I have created a standalone calendar table (actually located in a separate database called BAS on the same server to not interfere with the ERP that operates the AIM database). I've been overwhelmed for days with some of the examples for creating running total queries/views/tables, so for now I'll just plan on taking care of that part inside of Crystal Reports 2016. My thinking was that I wanted to return records for each order each day of my calendar table (to be narrowed down in the future to only days that match records in the AIM database). The values I think I will need are:
Record Date (not unique)
Order Number (unique for each day)
Estimated hours for the job
The total number of hours worked on the job current as of today's date (in case the estimated hours were drastically underbudgeted)

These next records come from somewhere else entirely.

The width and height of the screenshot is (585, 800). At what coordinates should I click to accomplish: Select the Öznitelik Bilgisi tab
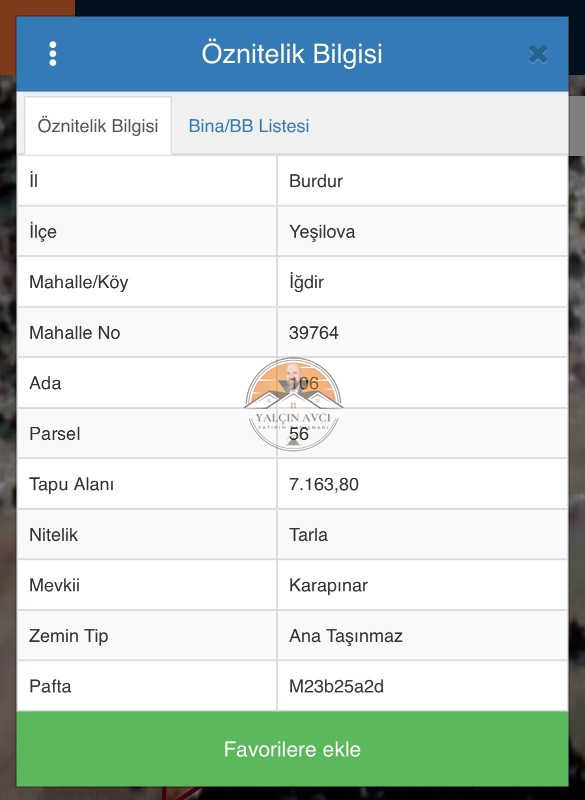(x=98, y=126)
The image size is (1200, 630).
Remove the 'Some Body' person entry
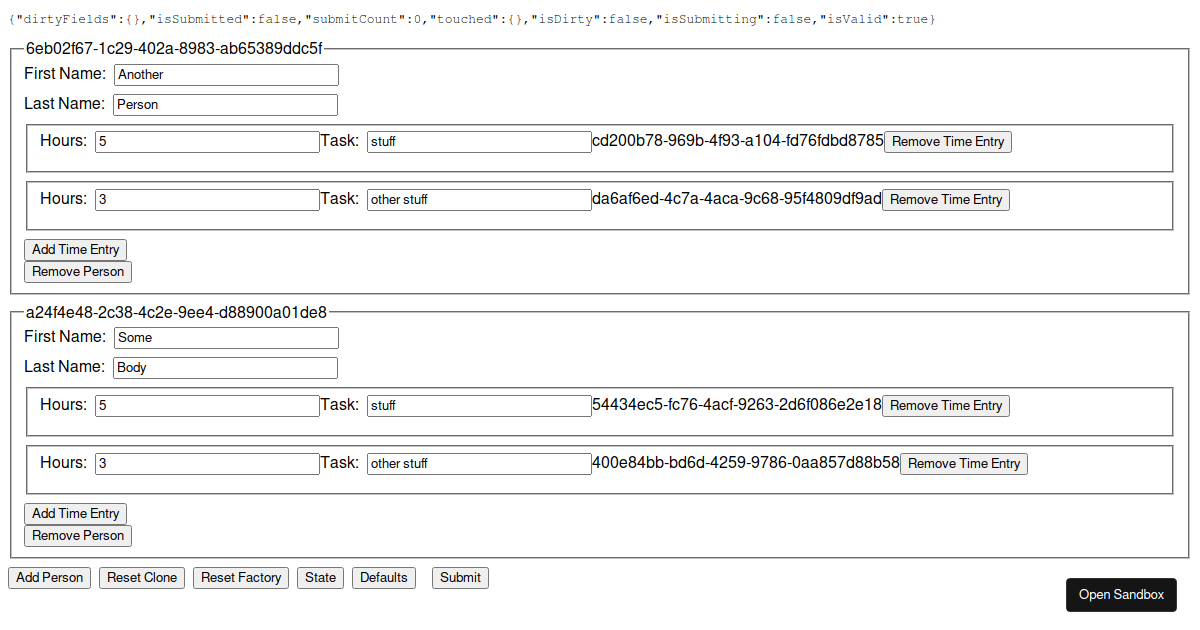point(77,535)
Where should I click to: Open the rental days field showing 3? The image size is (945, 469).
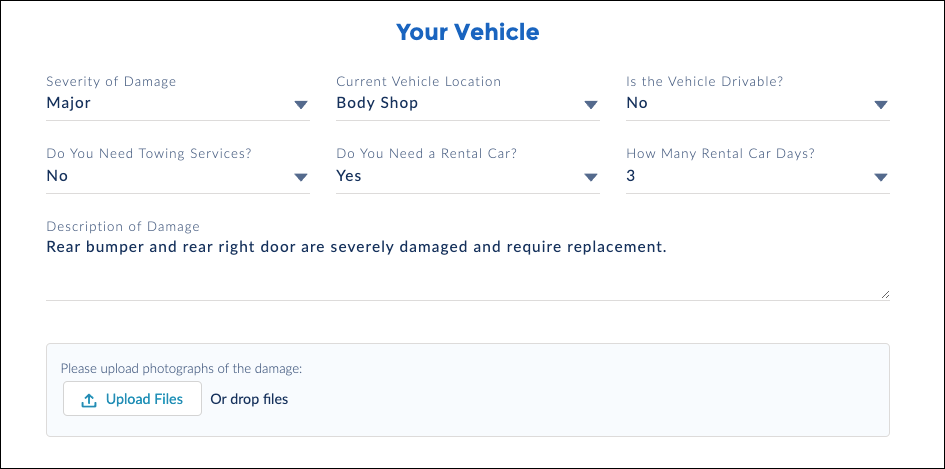click(x=758, y=177)
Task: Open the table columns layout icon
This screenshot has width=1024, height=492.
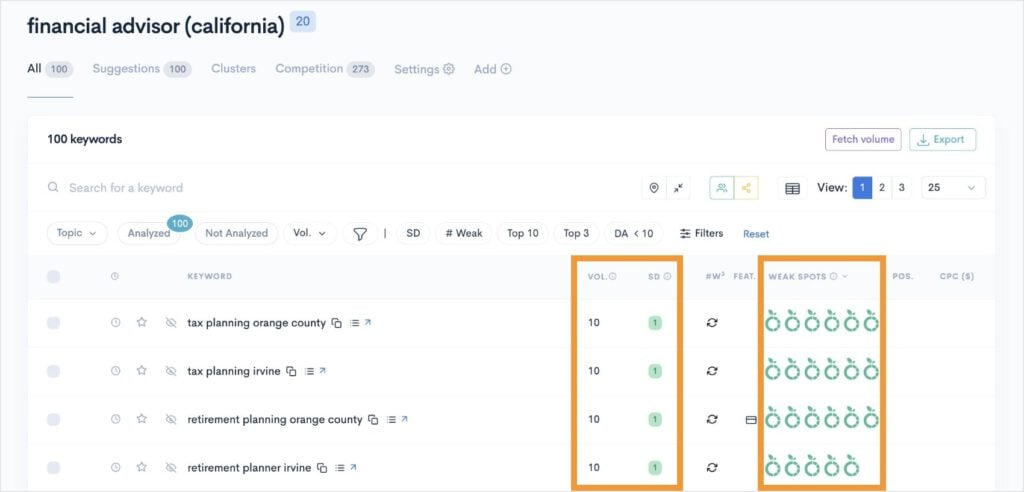Action: coord(792,188)
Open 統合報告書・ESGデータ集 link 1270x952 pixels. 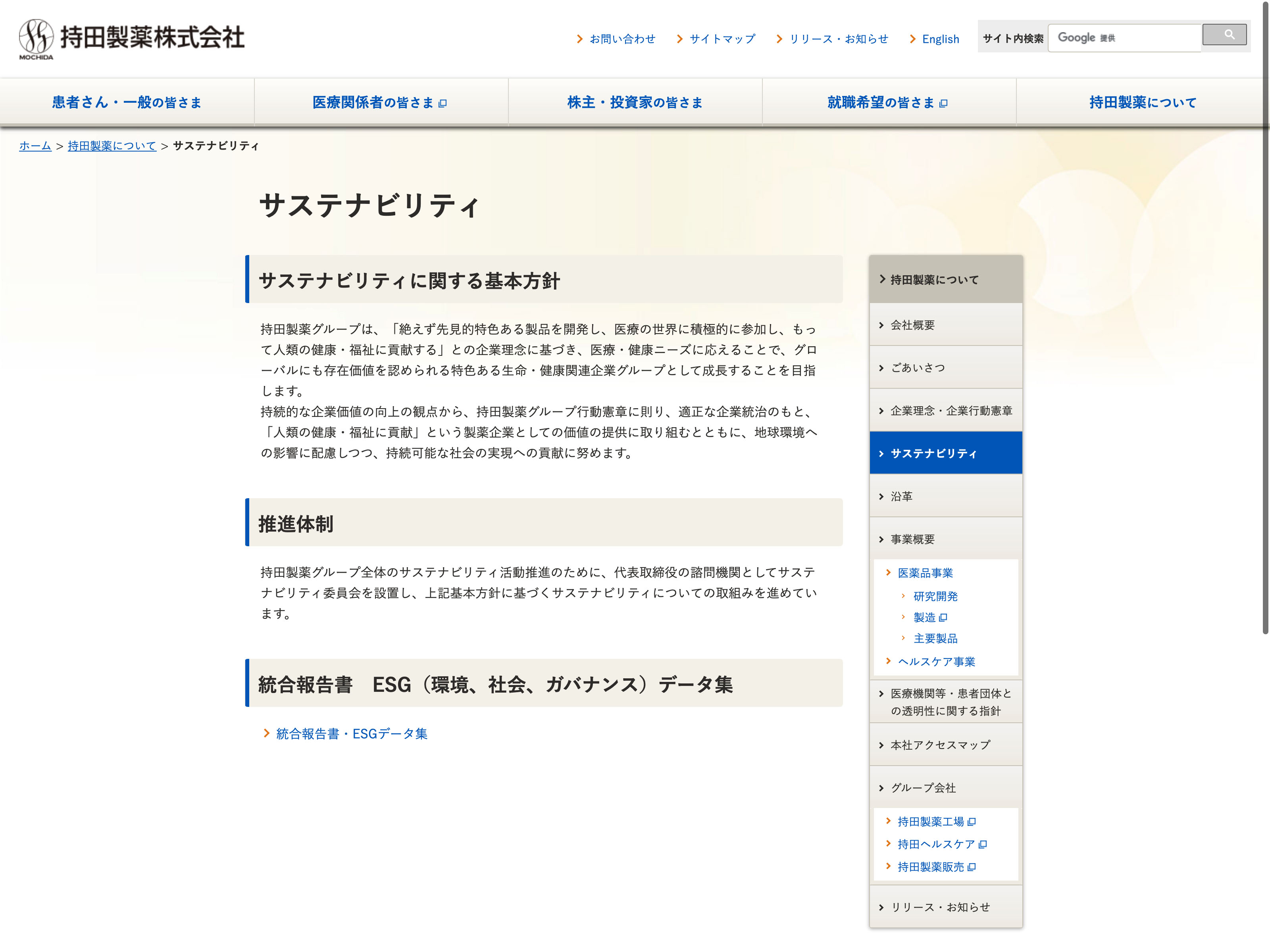[x=351, y=733]
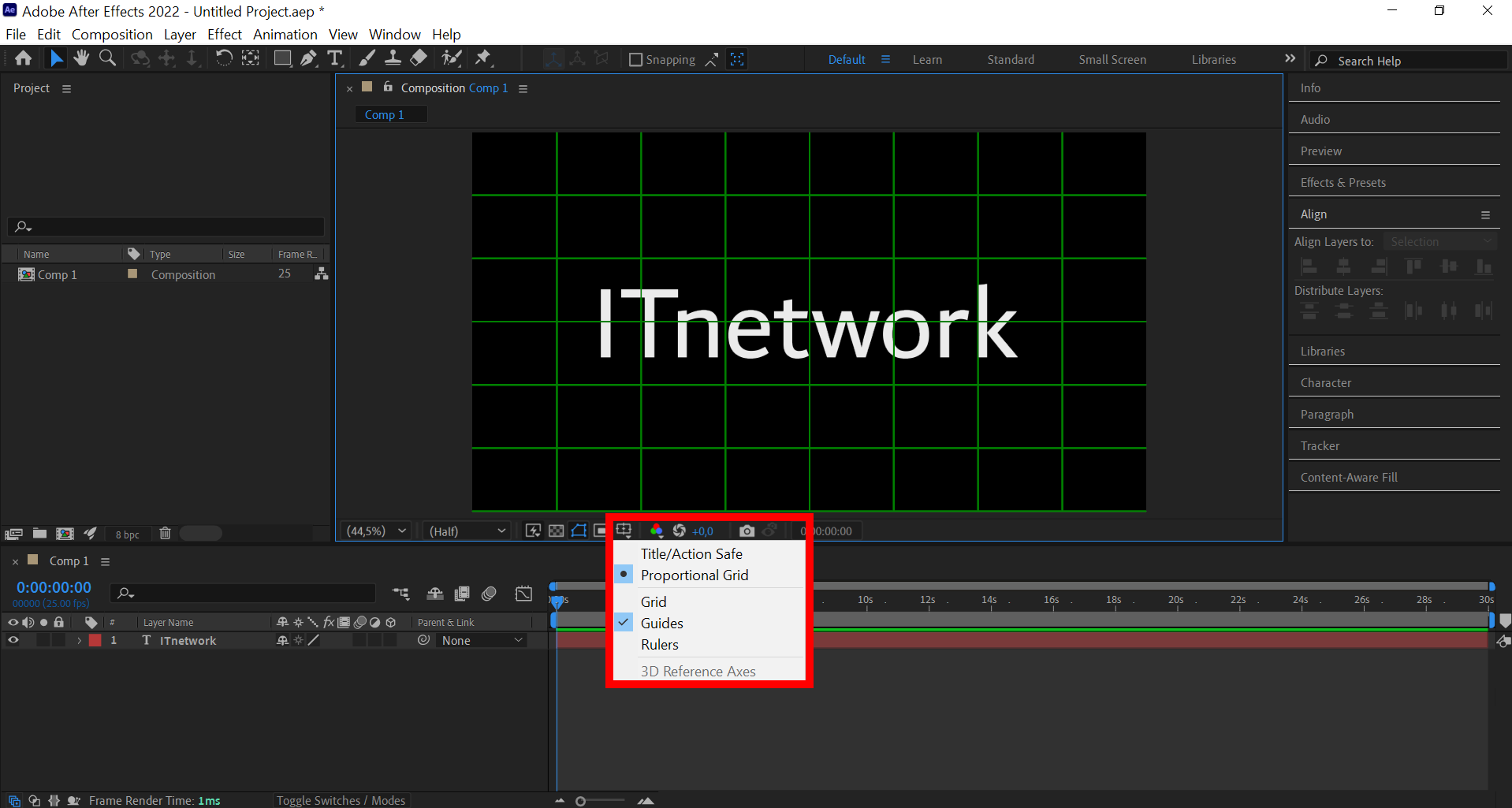Hide the ITnetwork layer via its eye toggle
Image resolution: width=1512 pixels, height=808 pixels.
(13, 640)
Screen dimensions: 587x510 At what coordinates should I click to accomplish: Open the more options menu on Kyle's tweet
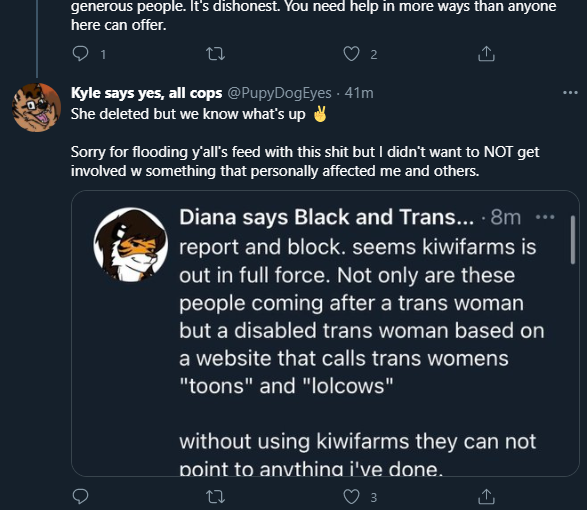[570, 92]
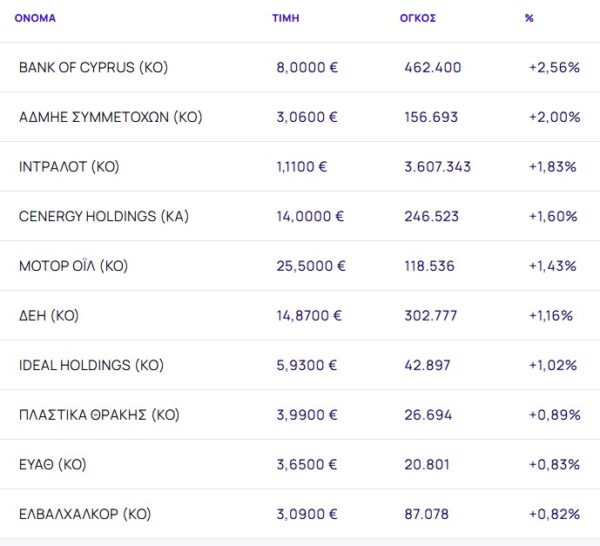Click the % column header
Viewport: 600px width, 546px height.
pyautogui.click(x=528, y=18)
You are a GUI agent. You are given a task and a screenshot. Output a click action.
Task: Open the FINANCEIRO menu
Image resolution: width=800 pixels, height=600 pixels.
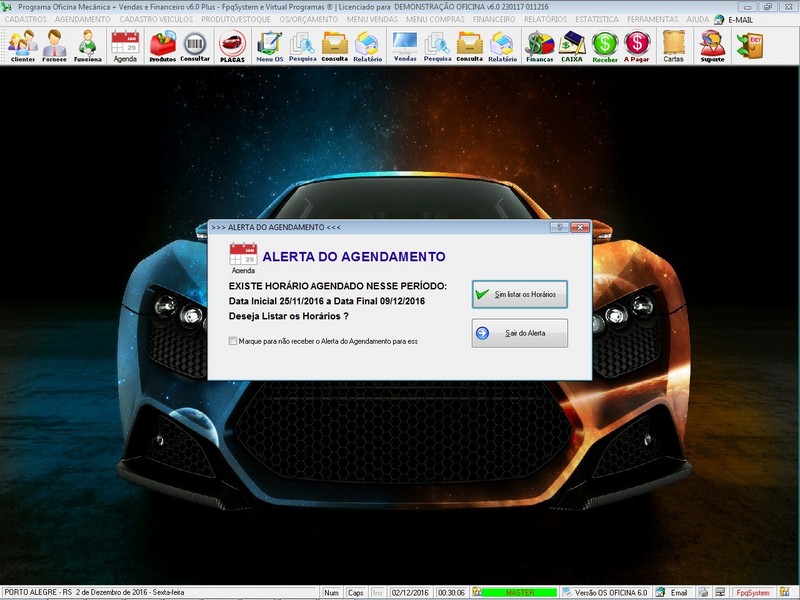point(494,19)
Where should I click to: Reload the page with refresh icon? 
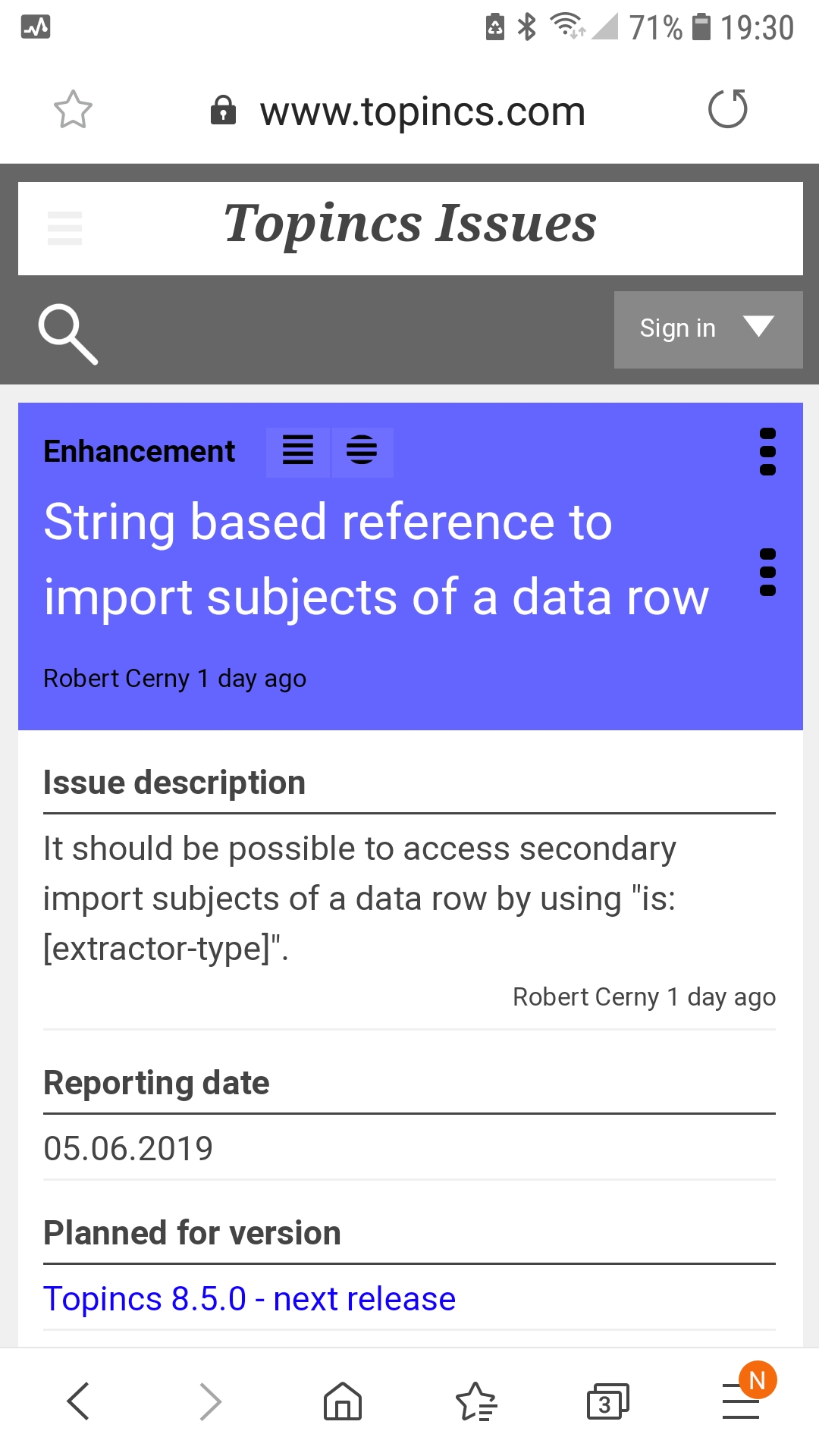(727, 109)
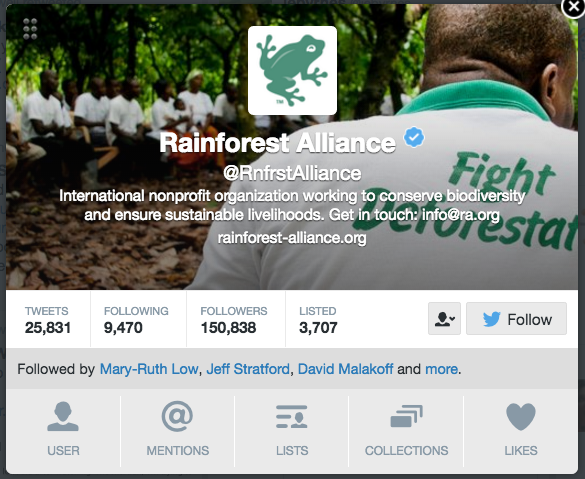Open Mary-Ruth Low's profile link
Viewport: 585px width, 479px height.
point(149,369)
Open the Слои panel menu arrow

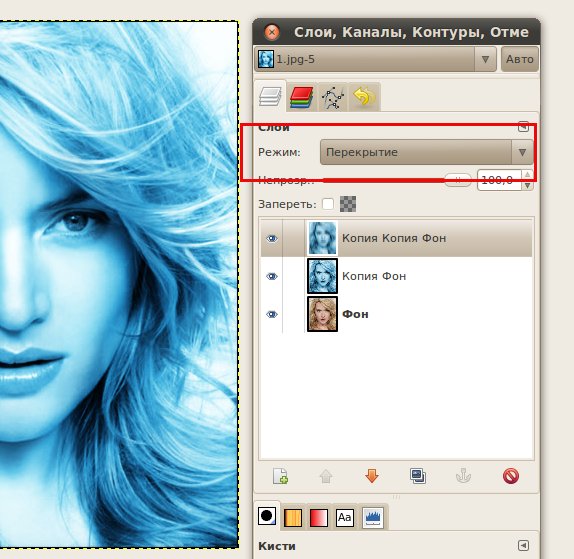pyautogui.click(x=523, y=127)
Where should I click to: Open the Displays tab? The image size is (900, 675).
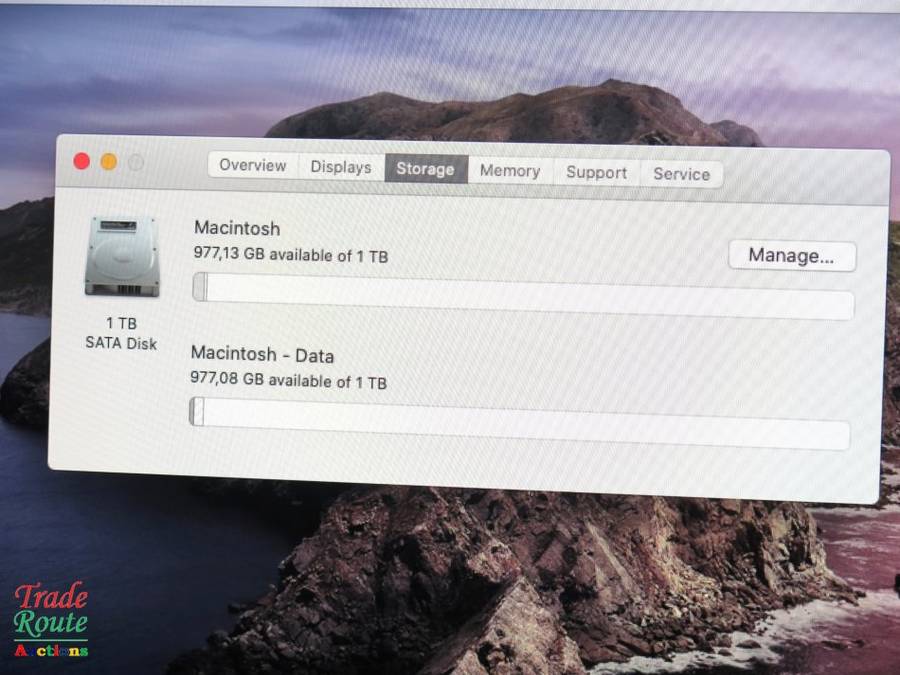(340, 167)
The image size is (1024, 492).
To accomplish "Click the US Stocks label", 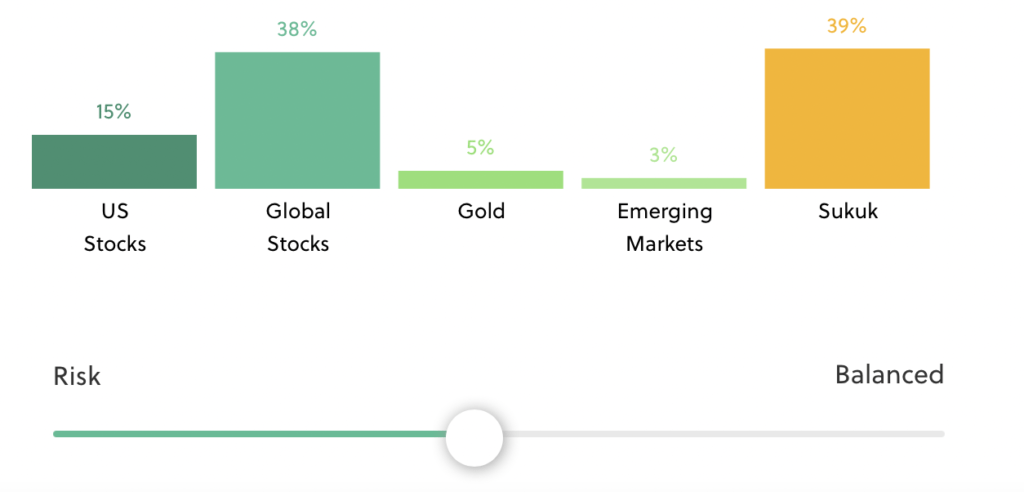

The SUM of the direct labor hours charged to the job on said record date
The COUNT of the number of employees in attendance on said record date.
The SUM of the hours attended by employees on said record date.
The tables I use are as follows:
BAS Database:
dbo.DateDimension - Used for complete calendar of dates from 1/1/1987 to 12/31/2036
AIM Database:
dbo.AggAttend - Contains one or more records for each employee's attendance duration on a given date (i.e. One record for each punch-in / punch-out. Should be equal to indirect + direct labor)
dbo.AggTicket - Contains one or more records for each employee's direct labor duration charged to a particular order number
dbo.ModOrders - Contains one record for each order including the estimated hours, start date, and end date (I will worry about using the start and end dates later for figuring out how many available hours there were on each date)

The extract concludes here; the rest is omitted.